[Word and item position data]

>>>>

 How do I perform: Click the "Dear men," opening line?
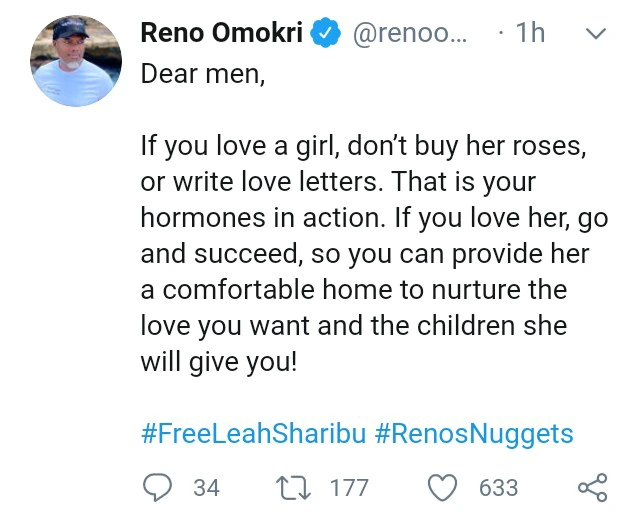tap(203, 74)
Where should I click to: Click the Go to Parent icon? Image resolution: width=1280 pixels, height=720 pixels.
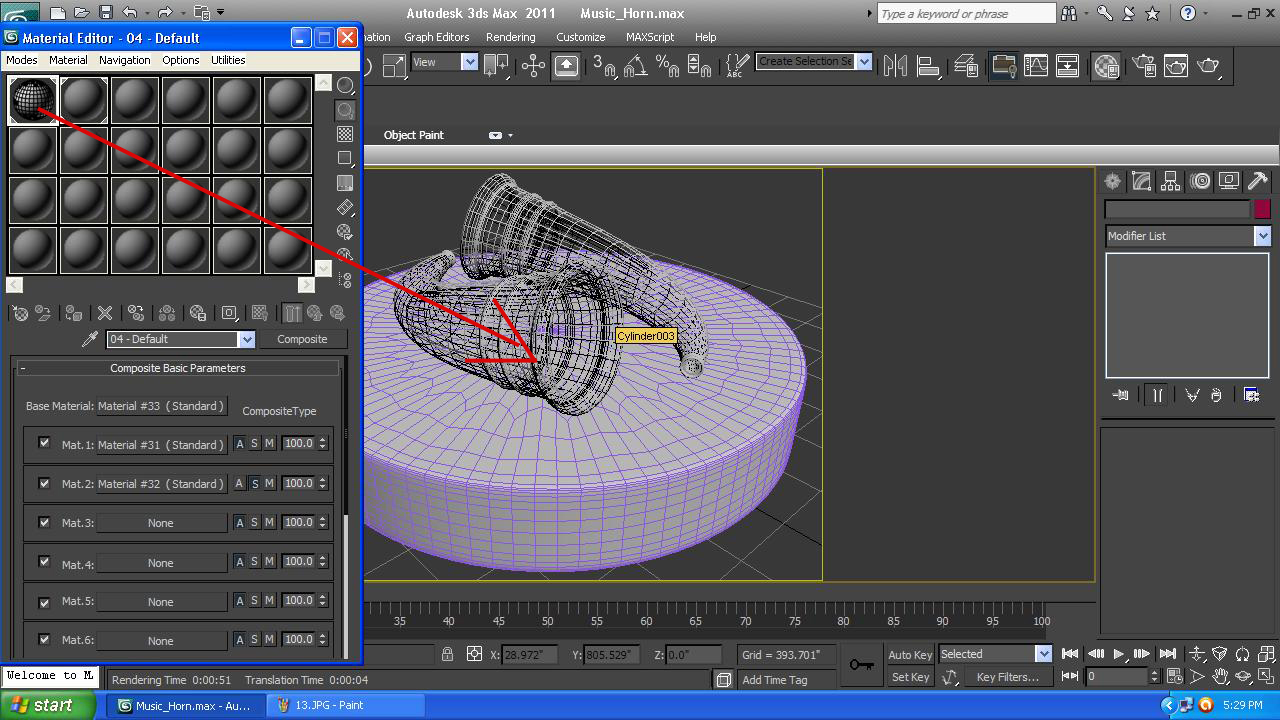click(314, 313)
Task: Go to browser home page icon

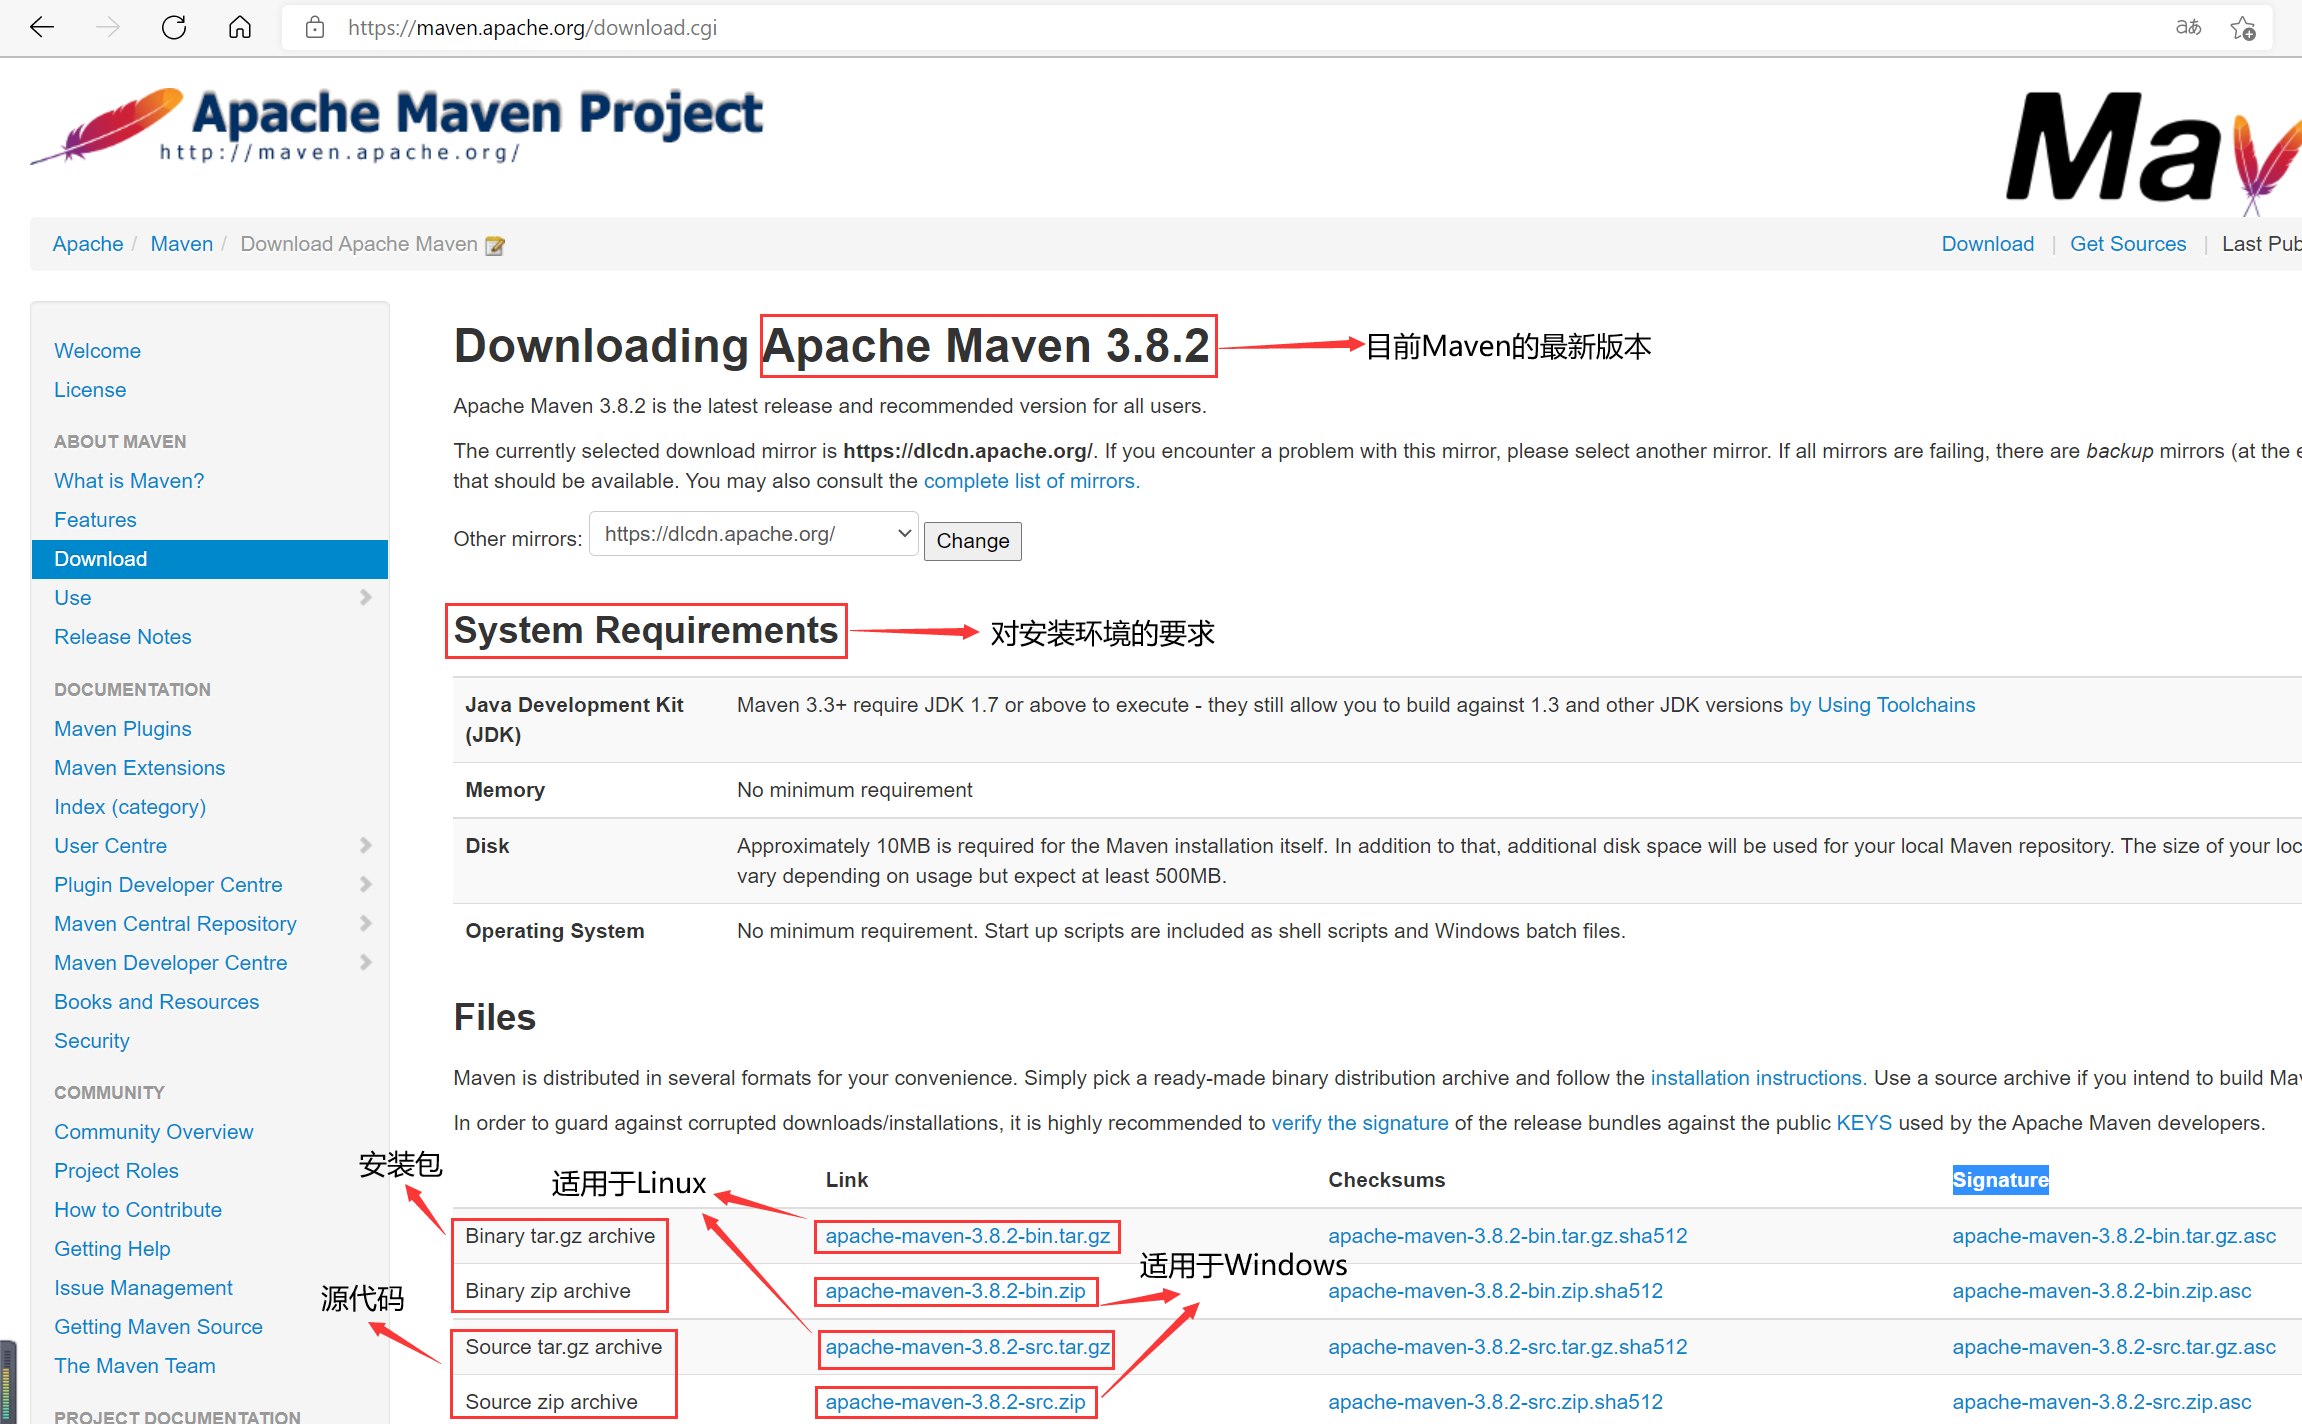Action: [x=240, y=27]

<<<<
>>>>

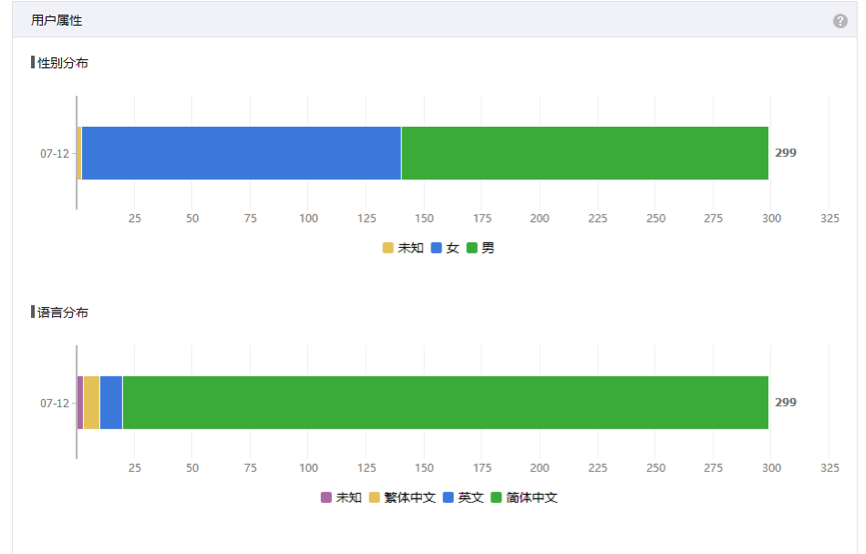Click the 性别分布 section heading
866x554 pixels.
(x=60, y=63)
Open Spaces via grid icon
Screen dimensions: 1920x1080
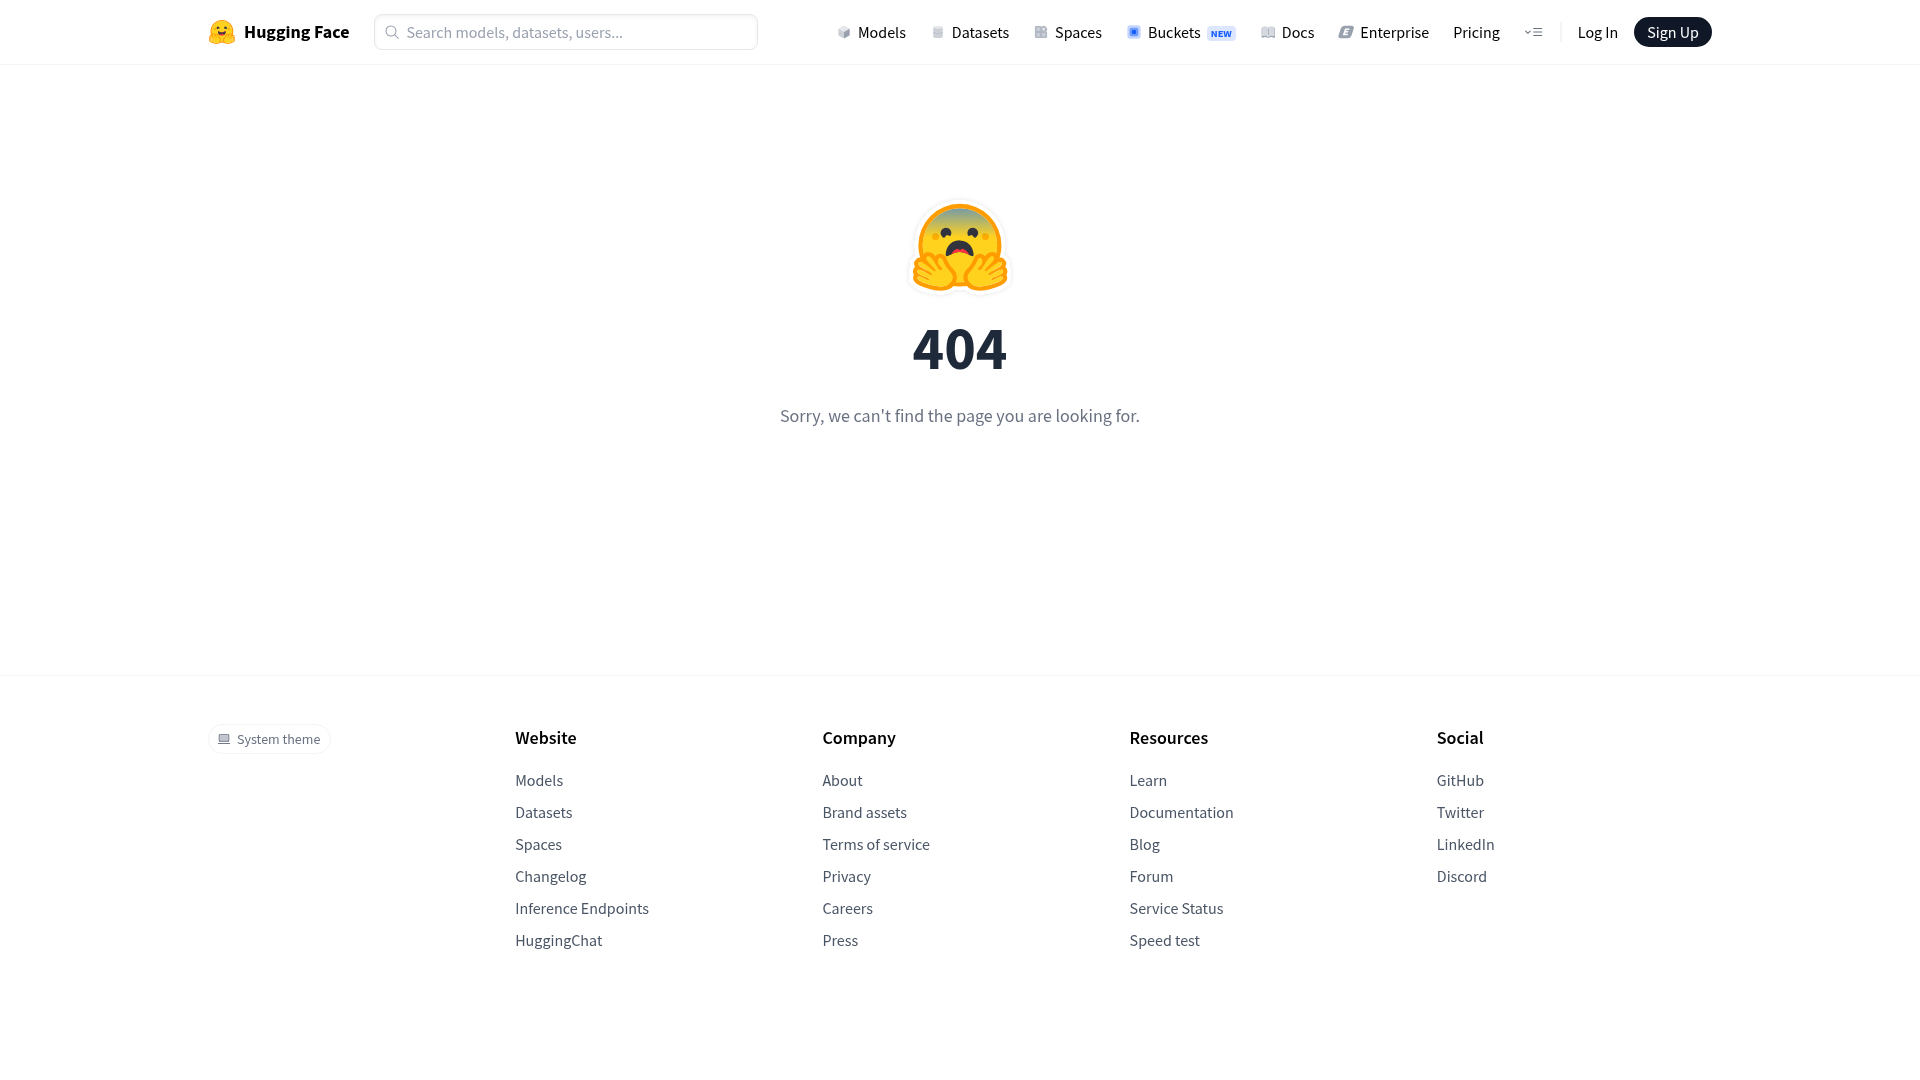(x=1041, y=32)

<<<<
>>>>

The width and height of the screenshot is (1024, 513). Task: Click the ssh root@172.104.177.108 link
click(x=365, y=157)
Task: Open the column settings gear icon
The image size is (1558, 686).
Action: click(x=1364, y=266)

<<<<

From the material above, reproduce word for word the lines starting at the one containing "How do I perform: Click" and ending after the one containing "Action: [x=240, y=27]". Leave out the pictures.

 How do I perform: Click the "Dear men," opening line?
tap(203, 74)
Where should I click to: Click the Go to Parent icon? Image resolution: width=1280 pixels, height=720 pixels.
click(314, 313)
Task: Go to browser home page icon

Action: [x=240, y=27]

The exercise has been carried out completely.